Groundbreaking scientific research is offering hope for paraplegics who have suffered severe spinal cord injuries. Through a process combining a non-invasive brain-machine interface (BMI) with virtual and mechanical actuators, eight patients who have been paralyzed for five to thirteen years reported being able to feel sensations in their legs. These patients also exhibited improvement in voluntary muscle movement below the level of their spinal cord injury.
In the year-long study, part of the Walk Again Neurorehabilitation (or WA-NR) project, patients received a combination of visual and tactile feedback during their training – the goal being to restore autonomous movement. By the last month of training, motor recovery showed significant improvement.
The training employed three elements:
- EEG-based BMI for initiating lower limb motor movements, such as walking, standing, etc.
- Multi-channel haptic display sensory remapping systems to deliver visual and tactile feedback, and
- Physical training using a combination of robotic Body Weight Support (BWS) systems, overground BWS systems (ZeroG), and robotic exoskeletons.
A BCI (Brain-Computer Interface) can be used to help paraplegic patients gain feeling and mobility.
Initially, paraplegic patients used the virtual reality component of the system to control movements of an avatar. Over the course of the treatment, researchers believe the patients were able to reestablish a connection with nerves that had not been damaged during the injury that had caused the paralysis, but that had lain dormant because of an interruption in neurological transmissions.

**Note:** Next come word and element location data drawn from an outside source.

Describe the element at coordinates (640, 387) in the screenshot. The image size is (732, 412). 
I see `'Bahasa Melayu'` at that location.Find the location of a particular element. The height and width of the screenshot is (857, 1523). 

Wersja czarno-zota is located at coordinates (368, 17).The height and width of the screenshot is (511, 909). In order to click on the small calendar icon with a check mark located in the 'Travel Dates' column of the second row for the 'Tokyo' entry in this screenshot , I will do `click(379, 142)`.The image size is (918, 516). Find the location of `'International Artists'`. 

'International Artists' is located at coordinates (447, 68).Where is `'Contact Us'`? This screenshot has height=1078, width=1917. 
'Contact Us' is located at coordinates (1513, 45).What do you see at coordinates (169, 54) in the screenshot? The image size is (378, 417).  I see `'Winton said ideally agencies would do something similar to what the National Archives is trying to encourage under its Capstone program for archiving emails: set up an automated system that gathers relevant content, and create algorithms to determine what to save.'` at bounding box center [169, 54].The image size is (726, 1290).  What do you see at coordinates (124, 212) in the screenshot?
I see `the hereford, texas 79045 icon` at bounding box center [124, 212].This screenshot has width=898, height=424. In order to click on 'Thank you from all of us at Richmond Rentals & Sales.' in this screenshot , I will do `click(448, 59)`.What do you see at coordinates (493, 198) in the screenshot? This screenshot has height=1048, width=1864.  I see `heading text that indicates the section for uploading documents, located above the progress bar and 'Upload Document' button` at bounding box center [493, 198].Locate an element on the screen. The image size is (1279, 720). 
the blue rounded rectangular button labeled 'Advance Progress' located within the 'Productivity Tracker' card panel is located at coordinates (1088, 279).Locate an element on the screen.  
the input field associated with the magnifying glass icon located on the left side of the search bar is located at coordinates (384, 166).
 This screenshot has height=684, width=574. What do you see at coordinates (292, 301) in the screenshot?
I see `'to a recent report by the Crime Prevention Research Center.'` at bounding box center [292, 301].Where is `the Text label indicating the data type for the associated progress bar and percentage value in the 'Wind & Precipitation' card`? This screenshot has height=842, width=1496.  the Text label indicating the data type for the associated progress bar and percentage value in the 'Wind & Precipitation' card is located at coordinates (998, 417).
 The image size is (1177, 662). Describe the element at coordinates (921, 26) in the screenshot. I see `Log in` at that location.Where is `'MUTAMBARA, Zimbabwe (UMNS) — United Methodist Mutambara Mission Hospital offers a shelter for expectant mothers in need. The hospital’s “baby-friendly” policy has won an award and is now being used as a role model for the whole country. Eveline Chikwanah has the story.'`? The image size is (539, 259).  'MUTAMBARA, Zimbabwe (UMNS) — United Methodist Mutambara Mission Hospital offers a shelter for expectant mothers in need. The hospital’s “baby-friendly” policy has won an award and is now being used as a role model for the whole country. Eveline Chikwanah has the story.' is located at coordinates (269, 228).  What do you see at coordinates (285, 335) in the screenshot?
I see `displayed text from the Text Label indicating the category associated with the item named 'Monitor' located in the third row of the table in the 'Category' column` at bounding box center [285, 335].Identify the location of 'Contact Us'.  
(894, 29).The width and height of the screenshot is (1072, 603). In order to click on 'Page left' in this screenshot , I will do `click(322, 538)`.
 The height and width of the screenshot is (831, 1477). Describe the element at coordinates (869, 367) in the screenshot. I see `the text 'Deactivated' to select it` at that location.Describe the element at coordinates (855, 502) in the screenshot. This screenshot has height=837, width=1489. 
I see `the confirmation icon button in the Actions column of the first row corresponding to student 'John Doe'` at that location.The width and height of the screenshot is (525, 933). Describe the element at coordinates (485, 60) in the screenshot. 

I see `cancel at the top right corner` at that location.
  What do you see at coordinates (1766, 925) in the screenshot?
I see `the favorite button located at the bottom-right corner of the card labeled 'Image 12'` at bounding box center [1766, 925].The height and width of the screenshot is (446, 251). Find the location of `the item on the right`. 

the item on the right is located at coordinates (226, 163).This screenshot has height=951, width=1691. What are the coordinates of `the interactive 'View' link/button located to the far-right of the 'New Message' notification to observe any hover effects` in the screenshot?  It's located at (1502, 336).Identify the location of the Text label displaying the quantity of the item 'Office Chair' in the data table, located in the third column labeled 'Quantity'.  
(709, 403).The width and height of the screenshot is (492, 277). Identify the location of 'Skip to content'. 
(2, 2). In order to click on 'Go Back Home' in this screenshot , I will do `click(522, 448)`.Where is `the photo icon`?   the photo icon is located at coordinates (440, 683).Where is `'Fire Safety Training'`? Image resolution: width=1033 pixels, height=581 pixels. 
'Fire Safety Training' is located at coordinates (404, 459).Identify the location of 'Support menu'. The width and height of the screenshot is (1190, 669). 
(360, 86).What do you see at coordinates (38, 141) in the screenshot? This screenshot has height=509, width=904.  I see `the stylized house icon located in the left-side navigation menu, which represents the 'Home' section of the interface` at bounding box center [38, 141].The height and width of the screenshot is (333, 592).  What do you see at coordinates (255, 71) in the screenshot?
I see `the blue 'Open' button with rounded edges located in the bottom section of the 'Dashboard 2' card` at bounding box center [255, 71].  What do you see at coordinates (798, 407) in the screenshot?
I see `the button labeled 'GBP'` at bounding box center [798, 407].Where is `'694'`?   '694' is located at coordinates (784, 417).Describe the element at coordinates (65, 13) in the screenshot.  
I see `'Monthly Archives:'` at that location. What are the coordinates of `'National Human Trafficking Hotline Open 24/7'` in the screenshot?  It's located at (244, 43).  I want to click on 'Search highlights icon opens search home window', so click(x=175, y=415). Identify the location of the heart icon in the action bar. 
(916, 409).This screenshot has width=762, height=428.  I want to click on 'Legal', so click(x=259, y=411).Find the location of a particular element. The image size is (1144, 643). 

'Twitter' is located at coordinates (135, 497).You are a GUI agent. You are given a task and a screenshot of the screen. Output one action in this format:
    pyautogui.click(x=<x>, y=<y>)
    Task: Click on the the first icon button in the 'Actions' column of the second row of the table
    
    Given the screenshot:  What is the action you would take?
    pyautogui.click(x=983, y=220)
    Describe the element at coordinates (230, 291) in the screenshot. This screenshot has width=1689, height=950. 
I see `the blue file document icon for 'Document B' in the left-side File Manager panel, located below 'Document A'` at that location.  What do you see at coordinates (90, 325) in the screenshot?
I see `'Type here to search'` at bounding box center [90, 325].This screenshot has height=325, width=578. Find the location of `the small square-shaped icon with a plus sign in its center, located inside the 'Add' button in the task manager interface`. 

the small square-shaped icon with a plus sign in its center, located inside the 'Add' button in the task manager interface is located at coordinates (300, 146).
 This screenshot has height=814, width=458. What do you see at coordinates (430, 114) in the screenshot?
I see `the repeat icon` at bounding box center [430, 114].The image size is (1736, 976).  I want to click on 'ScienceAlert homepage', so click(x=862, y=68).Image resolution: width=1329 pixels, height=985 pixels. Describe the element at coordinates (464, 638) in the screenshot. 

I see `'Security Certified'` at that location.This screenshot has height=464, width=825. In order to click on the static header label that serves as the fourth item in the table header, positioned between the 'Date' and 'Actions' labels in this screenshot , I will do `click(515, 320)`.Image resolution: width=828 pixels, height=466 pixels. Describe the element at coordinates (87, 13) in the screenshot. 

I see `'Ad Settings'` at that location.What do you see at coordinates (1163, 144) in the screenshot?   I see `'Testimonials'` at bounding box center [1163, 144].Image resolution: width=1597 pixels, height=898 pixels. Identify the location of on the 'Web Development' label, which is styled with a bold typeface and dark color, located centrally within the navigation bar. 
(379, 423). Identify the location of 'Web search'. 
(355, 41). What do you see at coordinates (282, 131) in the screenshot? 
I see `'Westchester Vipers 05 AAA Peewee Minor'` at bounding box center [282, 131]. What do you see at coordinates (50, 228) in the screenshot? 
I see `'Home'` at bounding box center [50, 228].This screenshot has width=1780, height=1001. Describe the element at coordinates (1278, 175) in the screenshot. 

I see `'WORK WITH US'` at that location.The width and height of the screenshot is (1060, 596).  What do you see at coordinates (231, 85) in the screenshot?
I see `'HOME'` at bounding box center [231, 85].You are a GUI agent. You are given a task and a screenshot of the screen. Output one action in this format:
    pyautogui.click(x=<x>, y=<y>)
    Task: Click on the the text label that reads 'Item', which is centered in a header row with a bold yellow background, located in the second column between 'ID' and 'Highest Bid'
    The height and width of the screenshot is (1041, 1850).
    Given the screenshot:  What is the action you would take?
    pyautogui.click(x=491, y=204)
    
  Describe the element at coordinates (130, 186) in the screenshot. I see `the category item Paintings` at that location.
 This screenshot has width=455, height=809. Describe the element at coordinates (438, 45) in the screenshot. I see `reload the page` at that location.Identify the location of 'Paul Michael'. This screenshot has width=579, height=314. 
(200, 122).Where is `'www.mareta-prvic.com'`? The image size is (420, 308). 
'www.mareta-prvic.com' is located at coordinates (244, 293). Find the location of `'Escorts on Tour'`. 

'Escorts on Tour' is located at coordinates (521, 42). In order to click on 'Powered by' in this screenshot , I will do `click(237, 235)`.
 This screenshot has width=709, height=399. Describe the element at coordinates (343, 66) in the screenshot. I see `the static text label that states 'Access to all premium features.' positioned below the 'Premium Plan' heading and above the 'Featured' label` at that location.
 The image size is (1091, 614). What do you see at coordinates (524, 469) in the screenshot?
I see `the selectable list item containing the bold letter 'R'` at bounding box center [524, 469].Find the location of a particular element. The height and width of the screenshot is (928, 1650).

The scientists hypothesize that the protocols they used triggered partial recovery to the point where almost half of the participants of the Walk Again Project were upgraded from permanent to partial paralysis.
The impact of the study is such that the researchers are recommending that Brain-Machine Interface technology be implemented as a necessary component of neurorehabilitation therapy because of its ability to restore (albeit limited) neurological functionality.
In the next phase of the research, scientists will work with paraplegic individuals in whom there is not such a large gap between injury occurrence and beginning BMI treatment, believing that a quicker response time will generate even better results.